Autonomous agents that accomplish complex computer tasks with minimal human
interventions have the potential to transform human-computer interaction, significantly enhancing accessibility and productivity. However, existing benchmarks
either lack an interactive environment or are limited to environments specific to
certain applications or domains, failing to reflect the diverse and complex nature of real-world computer use, thereby limiting the scope of tasks and agent
scalability. To address this issue, we introduce OSWORLD, the first-of-its-kind
scalable, real computer environment for multimodal agents, supporting task setup,
execution-based evaluation, and interactive learning across various operating systems such as Ubuntu, Windows, and macOS. OSWORLD can serve as a unified,
integrated computer environment for assessing open-ended computer tasks that
involve arbitrary applications. Building upon OSWORLD, we create a benchmark
of 369 computer tasks involving real web and desktop apps in open domains, OS
file I/O, and workflows spanning multiple applications. Each task example is
derived from real-world computer use cases and includes a detailed initial state
setup configuration and a custom execution-based evaluation script for reliable,
reproducible evaluation. Extensive evaluation of state-of-the-art LLM/VLM-based
agents on OSWORLD reveals significant deficiencies in their ability to serve as
computer assistants.
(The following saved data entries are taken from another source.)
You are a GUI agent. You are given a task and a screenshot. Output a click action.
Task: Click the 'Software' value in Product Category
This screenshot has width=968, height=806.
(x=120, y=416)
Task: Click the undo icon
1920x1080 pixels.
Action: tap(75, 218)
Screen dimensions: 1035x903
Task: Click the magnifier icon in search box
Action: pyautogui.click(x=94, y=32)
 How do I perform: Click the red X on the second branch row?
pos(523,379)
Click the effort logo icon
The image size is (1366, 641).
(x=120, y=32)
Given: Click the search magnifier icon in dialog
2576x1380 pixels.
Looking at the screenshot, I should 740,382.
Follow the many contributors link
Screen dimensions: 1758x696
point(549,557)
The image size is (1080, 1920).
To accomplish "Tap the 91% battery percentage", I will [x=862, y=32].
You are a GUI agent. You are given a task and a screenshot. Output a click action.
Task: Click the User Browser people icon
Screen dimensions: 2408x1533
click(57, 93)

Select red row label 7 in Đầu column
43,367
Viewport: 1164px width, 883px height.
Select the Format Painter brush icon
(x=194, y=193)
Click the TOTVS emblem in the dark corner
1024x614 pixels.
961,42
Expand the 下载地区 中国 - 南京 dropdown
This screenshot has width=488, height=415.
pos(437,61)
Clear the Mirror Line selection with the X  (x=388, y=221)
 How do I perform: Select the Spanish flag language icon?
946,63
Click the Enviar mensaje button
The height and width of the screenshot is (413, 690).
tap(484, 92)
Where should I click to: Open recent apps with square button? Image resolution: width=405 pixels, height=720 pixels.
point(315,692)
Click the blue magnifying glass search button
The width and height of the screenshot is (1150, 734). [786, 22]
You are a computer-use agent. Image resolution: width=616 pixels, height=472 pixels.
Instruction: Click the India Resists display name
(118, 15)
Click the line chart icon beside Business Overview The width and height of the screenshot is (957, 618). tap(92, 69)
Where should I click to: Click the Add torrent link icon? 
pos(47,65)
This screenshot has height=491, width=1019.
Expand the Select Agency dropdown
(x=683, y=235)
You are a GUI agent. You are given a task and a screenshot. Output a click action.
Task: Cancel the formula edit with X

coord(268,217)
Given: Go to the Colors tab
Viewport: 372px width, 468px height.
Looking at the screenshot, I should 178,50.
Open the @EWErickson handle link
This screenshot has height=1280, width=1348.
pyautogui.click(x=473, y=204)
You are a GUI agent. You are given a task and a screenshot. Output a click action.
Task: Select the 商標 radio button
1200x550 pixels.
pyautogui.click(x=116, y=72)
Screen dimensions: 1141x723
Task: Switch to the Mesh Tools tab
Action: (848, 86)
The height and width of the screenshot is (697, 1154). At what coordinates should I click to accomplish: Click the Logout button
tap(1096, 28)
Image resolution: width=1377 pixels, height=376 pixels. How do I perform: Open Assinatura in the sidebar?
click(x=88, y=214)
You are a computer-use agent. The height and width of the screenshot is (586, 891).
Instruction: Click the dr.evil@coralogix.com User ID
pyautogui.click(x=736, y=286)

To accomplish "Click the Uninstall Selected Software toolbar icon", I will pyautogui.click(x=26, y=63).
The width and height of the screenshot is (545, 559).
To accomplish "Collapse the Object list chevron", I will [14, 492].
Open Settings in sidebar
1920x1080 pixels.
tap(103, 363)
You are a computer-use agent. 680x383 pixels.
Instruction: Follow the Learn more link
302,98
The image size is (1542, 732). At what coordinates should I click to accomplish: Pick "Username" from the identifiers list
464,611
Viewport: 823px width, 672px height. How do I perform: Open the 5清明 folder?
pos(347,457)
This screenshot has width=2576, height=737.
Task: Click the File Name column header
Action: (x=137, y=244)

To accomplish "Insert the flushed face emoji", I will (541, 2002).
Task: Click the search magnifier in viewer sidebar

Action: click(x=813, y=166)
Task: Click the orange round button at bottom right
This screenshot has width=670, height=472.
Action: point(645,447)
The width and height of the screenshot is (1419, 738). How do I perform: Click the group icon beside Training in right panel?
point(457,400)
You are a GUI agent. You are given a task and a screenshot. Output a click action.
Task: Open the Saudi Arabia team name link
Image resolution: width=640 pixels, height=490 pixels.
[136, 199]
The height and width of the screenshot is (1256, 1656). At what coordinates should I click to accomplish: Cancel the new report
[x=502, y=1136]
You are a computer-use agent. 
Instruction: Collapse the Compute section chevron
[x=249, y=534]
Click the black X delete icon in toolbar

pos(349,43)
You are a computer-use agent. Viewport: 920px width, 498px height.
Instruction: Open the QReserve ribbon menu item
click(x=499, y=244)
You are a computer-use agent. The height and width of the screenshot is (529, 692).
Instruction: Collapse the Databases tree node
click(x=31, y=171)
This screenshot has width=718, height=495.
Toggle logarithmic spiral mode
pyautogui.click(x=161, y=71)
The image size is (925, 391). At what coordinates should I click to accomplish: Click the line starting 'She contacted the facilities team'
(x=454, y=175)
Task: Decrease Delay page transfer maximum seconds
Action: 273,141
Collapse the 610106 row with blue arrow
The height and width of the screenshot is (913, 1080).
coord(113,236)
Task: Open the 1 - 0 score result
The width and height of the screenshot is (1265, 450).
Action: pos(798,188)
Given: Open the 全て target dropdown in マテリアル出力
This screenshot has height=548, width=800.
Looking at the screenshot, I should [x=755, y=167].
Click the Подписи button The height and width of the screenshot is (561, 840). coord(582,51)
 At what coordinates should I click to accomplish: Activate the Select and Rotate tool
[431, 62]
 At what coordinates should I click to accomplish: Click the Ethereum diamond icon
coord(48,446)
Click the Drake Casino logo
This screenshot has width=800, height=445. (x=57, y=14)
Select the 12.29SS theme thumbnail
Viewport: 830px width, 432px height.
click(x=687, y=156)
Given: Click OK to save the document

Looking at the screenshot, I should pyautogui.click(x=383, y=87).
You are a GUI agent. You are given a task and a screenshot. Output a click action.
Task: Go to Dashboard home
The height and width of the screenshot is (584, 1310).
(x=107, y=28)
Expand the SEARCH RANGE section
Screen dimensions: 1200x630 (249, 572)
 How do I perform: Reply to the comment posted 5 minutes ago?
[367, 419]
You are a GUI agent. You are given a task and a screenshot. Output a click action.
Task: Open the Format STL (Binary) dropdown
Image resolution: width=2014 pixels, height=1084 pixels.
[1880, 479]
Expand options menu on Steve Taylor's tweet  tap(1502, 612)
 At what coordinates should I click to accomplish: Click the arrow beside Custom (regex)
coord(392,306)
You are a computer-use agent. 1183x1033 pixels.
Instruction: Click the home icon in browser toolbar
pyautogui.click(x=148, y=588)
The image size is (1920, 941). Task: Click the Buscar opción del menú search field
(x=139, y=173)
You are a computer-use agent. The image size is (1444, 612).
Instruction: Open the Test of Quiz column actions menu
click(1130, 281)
While humans can accomplish over 72.36% of the tasks, the
best model achieves only 12.24% success, primarily struggling with GUI grounding
and operational knowledge. Comprehensive analysis using OSWORLD provides
valuable insights for developing multimodal generalist agents that were not possible
with previous benchmarks. Our code, environment, baseline models, and data are
publicly available at https://os-world.github.io.